If you've grown to dread Thanksgiving, either because of hellish travel conditions, intolerable relatives, or an irrational fear of flightless birds, know this: There is another way. While there is surely warmth to be felt by the fireplace, your family all wrapped in thick wool sweaters swapping humiliating stories, there is no law the demands we spend our holiday such. Throw some junk in the trunk and take off to explore a world left deserted and open by the traditionalists.
Farm-to-Fireplace: Inverness, California
Marin County is a foodie paradise, with dozens of farmers’ markets. But few Thanksgiving meals are
as good as the one at the Sir and Star restaurant. Each year, the sprawling farmhouse turned gourmet eatery, just outside Point Reyes National Seashore, serves up a locally raised turkey and sun-dried plum-chutney dinner at the restaurant. Fill up and then kick back in one of Manka Inverness Lodge’s two-bedroom cabins—each with a deck, clawfoot tub, and roaring fireplace. Doubles from $565 for two nights.
Waterfront Meal: Big Bend, Texas
Meals taste best when you’ve earned them—by, say, rowing down the Class II–III Rio Grande as it churns through Big Bend National Park. Outfitter Dvorak Expeditions guides four-day floats through Santa Elena Canyon’s 1,500-foot limestone cliffs—and serves up a riverside smoked turkey on Thanksgiving Day. Guided from $672 per person.

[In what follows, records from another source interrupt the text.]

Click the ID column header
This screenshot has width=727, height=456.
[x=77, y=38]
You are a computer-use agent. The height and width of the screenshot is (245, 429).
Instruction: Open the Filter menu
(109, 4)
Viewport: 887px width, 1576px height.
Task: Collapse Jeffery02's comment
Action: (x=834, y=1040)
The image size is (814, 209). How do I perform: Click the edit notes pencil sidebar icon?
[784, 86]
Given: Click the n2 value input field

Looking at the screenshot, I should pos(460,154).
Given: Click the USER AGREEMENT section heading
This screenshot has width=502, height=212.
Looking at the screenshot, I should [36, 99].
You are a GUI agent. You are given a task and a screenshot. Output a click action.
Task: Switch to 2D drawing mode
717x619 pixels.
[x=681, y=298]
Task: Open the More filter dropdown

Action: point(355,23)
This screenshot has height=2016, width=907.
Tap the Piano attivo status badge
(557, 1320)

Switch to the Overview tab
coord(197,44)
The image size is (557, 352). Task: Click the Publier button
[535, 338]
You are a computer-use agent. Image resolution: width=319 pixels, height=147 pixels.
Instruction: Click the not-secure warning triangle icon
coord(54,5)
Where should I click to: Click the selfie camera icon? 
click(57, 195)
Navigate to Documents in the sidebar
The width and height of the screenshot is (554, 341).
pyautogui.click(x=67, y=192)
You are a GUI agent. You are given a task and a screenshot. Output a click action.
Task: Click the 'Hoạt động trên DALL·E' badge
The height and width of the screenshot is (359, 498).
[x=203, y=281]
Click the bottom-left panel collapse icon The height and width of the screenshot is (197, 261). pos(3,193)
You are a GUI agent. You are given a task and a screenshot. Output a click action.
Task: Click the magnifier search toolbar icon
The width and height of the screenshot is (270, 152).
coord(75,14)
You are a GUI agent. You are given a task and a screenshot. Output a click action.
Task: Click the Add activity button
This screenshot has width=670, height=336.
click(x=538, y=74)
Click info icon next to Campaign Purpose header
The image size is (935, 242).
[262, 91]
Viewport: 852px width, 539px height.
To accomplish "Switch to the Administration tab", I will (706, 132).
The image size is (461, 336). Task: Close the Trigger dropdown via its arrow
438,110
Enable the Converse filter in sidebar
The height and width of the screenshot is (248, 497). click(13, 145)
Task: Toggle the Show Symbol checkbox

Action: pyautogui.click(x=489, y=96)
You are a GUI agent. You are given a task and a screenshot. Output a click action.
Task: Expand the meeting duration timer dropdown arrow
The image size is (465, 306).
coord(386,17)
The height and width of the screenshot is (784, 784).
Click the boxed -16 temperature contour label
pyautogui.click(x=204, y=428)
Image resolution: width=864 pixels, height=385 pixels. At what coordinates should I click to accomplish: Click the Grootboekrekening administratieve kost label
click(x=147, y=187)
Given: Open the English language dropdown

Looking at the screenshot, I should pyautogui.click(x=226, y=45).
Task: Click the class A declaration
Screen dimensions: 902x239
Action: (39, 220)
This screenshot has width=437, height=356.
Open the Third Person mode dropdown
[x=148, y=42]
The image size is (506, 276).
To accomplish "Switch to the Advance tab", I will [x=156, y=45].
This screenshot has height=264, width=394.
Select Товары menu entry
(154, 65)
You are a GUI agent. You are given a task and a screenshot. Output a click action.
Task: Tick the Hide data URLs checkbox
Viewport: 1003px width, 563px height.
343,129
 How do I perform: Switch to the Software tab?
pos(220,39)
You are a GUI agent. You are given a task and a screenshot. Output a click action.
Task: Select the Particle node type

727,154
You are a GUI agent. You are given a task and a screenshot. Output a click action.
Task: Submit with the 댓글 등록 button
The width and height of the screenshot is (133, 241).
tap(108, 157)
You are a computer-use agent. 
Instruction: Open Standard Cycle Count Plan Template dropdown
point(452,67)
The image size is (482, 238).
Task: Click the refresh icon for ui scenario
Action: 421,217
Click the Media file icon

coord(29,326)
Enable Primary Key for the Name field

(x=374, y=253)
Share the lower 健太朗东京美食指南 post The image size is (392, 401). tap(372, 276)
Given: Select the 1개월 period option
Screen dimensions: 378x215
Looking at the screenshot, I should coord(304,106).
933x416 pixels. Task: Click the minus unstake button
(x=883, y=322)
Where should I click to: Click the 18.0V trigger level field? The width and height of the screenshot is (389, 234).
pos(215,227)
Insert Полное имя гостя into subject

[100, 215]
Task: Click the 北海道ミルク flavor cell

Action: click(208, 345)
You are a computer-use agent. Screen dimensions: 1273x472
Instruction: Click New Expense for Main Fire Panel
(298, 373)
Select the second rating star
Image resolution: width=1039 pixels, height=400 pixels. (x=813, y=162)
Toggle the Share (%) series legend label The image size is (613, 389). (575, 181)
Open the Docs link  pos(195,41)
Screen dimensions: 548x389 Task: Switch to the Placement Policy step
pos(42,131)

Southern Comfort: Blue Ridge, Georgia
People flock to Asheville, North Carolina, because the Blue Ridge Mountains have the Southeast’s best climbing, hiking, fishing, and mountain biking. Avoid the crowds by aiming 135 miles south for one of Mountaintop Cabin’s 65 wood-beam rentals. The Aska Adven-ture cabin is near 17 miles of trails and has floor-to-ceiling views of the endless valleys. Plus, the downtown farmers’ market has superb cider and plenty of produce for your holiday meal. Reserve a heritage bourbon red turkey from Leaning Duck Farm. Cabins from $130.